Dalam sambutan pembukaan acara ini, Firli mengatakan, pendidikan menjadi fokus penting dalam menghasilkan sumber daya manusia yang berintegritas.

Namun faktanya, saat ini masih ditemui masalah integritas pada sektor pendidikan. Berdasarkan data pengaduan masyarakat KPK, dugaan tindak pidana korupsi di lingkungan perguruan tinggi terdapat di sektor pengelolaan aset/BMN/RN, pengelolaan keuangan, penerimaan siswa, pemilihan rektor, gratifikasi, pengadaan yang meliputi fee proyek, pengaturan/rekayasa pengadaan, markup hingga konflik kepentingan.

"Maraknya korupsi yang terjadi di Indonesia ibarat fenomena gunung es. Tindak pidana korupsi yang berhasil dibongkar baru 20 persen saja, sedangkan 80 persen potensi perilaku korup lainnya tidak tampak atau belum diketahui. Kebanyakan yang tidak tampak ini adalah jenis korupsi kecil petty corruption dan berupa perilaku koruptif," ujar Firli.

Oleh karena itu kata Firli, dengan membentuk ekosistem berintegritas, maka akan terwujud PTN dan PTKN yang berkualitas. Kuncinya adalah, pada aspek tata kelola perguruan tinggi yang baik atau Good University Governance (GUG), dengan mendorong pelaksanaan prinsip-prinsip akuntabilitas, transparansi dan partisipasi.

"Dengan prinsip GUG, potensi untuk terjadinya tindak pidana korupsi di Perguruan Tinggi semakin ditekan, aturan secara adil ditegakkan baik akademik maupun non akademik, serta menciptakan lingkungan kondusif bagi proses internalisasi nilai-nilai antikorupsi kepada mahasiswa, yang pada akhirnya PTN dan PTKN diharapkan dapat menghasilkan profil alumni yang berkualitas dan berintegritas," jelas Firli.

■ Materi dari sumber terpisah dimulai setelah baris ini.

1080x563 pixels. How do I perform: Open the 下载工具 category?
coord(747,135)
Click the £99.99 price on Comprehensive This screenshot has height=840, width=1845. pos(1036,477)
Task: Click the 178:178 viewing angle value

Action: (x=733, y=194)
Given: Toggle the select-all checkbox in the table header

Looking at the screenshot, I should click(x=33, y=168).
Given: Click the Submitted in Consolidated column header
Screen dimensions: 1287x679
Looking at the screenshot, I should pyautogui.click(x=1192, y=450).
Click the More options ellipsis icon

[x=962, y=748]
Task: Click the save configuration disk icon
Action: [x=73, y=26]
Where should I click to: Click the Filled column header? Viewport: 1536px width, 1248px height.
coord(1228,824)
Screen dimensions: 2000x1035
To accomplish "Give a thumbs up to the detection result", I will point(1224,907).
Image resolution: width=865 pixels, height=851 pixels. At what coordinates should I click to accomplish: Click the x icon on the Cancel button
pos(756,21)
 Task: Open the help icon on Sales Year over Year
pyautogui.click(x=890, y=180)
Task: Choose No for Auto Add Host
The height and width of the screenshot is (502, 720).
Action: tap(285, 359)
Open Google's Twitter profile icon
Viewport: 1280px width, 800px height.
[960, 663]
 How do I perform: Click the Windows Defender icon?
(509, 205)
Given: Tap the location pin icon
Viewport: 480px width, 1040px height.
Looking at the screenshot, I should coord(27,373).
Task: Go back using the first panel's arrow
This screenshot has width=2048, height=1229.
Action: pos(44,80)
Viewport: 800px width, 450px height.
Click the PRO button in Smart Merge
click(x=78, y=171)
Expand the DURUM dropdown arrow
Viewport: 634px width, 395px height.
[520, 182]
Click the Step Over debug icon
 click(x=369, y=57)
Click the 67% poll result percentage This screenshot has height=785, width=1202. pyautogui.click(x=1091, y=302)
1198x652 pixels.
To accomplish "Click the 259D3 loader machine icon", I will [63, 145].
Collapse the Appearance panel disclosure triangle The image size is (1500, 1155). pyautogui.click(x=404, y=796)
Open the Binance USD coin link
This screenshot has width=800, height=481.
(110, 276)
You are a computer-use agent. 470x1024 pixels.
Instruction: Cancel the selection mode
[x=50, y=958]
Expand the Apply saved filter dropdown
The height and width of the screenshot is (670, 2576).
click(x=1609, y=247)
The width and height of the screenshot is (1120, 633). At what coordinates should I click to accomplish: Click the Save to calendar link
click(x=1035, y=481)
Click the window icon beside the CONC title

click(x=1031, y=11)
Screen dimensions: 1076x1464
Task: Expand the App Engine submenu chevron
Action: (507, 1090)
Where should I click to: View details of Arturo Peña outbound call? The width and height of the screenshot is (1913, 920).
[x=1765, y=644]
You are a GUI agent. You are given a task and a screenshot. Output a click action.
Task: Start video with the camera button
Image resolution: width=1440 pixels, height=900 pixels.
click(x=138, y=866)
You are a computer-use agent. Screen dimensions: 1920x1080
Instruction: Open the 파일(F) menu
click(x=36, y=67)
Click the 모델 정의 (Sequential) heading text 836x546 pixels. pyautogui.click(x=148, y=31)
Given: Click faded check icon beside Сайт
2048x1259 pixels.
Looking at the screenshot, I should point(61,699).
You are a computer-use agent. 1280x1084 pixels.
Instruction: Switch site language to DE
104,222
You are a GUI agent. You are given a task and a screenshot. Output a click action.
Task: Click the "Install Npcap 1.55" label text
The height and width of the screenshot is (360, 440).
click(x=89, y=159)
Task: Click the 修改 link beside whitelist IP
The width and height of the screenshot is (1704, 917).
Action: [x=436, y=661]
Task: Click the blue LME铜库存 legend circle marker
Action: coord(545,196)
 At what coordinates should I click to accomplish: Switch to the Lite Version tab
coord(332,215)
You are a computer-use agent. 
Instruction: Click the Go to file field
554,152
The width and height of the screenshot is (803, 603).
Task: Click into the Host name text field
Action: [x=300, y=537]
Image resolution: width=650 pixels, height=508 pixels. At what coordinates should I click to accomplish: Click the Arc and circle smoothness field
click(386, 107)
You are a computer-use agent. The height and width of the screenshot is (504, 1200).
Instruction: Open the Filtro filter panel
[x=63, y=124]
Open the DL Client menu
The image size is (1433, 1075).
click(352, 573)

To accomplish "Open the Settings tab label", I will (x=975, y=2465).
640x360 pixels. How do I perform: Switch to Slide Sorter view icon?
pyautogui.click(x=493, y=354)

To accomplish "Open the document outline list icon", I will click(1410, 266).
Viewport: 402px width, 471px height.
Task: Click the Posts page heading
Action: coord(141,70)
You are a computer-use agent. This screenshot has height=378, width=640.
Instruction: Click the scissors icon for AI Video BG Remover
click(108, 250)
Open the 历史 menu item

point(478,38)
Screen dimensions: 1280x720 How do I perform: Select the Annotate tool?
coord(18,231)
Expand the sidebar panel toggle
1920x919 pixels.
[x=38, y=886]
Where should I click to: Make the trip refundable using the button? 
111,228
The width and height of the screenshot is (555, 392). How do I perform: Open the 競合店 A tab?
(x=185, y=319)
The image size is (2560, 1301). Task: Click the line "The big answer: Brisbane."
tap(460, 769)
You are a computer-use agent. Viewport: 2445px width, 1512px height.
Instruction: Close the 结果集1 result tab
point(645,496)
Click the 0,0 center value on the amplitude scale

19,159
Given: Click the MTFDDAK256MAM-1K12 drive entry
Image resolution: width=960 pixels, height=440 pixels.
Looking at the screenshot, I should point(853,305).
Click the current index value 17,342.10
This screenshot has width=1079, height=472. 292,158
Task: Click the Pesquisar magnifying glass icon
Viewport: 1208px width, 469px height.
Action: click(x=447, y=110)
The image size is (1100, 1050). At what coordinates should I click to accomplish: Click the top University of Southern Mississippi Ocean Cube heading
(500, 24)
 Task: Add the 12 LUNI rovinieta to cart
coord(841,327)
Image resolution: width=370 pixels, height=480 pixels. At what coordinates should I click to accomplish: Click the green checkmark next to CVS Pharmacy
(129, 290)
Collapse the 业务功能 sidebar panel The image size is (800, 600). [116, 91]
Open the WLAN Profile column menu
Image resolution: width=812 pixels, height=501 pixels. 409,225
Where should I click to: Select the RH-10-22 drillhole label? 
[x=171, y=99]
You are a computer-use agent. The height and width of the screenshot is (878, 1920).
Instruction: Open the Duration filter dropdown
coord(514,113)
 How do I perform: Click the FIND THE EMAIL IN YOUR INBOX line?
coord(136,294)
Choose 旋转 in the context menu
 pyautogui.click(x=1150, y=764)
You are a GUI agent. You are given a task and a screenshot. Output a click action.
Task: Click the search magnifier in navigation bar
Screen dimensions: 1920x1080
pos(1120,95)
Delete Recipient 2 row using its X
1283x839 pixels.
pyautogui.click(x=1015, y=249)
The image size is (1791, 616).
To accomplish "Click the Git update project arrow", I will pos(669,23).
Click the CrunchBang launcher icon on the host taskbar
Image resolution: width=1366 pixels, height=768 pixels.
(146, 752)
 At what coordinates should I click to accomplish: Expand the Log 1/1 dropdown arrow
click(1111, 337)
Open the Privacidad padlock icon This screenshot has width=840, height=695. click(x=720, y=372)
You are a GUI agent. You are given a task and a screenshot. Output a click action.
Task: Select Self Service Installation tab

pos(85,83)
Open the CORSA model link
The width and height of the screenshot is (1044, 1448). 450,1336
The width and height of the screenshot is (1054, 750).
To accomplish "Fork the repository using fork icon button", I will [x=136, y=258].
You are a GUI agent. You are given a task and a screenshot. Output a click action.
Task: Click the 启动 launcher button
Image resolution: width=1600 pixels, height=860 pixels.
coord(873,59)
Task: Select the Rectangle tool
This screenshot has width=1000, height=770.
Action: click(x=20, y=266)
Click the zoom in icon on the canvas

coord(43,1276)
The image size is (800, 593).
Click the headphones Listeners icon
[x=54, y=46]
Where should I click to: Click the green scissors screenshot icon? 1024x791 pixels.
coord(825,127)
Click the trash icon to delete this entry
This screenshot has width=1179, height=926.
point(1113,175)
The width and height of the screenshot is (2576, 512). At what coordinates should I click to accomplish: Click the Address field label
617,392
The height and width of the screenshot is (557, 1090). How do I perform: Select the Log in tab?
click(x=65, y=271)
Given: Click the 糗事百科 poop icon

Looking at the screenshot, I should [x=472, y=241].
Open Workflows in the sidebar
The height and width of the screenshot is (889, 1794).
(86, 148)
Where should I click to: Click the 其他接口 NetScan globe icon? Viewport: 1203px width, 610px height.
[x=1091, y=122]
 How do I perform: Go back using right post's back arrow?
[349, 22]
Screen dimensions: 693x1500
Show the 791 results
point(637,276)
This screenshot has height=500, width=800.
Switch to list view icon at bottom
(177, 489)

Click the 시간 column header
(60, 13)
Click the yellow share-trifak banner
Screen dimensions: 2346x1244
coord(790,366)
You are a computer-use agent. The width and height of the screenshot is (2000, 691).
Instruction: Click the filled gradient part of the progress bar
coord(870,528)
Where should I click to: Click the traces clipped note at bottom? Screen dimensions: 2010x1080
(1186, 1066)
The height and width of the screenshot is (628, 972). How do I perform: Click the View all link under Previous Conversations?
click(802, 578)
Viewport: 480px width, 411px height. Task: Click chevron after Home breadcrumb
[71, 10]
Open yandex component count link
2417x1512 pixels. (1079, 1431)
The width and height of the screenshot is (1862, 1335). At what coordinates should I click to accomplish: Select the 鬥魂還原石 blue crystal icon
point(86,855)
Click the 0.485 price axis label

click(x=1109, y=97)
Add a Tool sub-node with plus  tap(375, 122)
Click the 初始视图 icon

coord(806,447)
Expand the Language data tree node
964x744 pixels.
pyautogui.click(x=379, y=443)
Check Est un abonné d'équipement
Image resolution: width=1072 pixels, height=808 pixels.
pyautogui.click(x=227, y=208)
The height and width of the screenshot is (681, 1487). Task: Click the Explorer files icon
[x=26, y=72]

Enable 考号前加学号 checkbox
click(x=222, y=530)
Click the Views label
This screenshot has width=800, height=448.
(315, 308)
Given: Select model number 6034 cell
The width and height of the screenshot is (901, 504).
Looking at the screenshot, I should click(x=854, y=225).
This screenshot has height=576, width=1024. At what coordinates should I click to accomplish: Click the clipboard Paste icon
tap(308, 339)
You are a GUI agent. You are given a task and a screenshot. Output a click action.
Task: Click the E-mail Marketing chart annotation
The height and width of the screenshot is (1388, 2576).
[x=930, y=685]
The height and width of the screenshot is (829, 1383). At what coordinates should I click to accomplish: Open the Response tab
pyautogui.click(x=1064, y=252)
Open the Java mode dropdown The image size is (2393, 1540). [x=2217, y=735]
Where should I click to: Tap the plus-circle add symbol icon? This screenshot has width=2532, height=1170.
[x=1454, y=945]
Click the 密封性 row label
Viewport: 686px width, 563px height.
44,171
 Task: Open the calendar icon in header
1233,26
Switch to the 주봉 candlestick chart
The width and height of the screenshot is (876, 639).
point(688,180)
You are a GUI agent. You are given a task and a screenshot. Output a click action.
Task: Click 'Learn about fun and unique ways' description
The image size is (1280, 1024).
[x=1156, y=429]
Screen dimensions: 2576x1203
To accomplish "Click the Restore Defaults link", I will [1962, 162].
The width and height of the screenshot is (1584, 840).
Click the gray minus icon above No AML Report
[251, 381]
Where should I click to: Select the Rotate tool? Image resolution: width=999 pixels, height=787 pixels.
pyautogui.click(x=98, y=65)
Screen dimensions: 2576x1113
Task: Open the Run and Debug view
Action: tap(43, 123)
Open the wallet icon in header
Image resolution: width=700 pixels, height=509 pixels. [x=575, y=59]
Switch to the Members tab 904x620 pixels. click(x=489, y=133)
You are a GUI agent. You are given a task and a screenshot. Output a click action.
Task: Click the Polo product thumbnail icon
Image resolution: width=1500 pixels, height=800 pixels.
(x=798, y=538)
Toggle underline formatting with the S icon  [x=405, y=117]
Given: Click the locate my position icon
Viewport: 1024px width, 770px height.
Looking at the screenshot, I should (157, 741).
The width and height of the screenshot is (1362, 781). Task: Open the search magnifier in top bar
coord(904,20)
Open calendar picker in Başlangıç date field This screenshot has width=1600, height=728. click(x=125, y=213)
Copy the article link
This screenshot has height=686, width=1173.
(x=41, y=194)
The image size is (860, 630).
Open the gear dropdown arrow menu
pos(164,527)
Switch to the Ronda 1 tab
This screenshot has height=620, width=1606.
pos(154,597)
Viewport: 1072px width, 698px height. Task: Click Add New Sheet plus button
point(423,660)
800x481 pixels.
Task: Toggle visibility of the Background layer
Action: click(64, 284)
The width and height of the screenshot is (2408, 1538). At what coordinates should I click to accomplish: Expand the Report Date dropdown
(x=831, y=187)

Sementara itu, Deputi Pendidikan dan Peran Serta Masyarakat KPK Wawan Wardiana menambahkan, kegiatan tersebut bertujuan untuk menghasilkan kolaborasi dalam mendorong terwujudnya integritas.

Secara bersamaan, hal ini merupakan kewajiban KPK untuk mengingatkan PTN dan PTKN sebagai penyelenggara negara agar menjauhi praktik tindak pidana korupsi.

"KPK telah memfasilitasi forum ini untuk diskusi tentang perumusan Rencana Aksi penguatan integritas PTN dan PTKN. Forum ini juga diinisiasi para rektor guru besar dan akademisi yang diharapkan mewakili tujuan, untuk membangun budaya antikorupsi perguruan tinggi," kata Wawan.

Menteri Pendidikan, Kebudayaan, Riset dan Teknologi Nadiem Makariem mengatakan, salah satu tantangan paling besar yang menghambat kemajuan Indonesia adalah tindakan korupsi yang masih sering terjadi.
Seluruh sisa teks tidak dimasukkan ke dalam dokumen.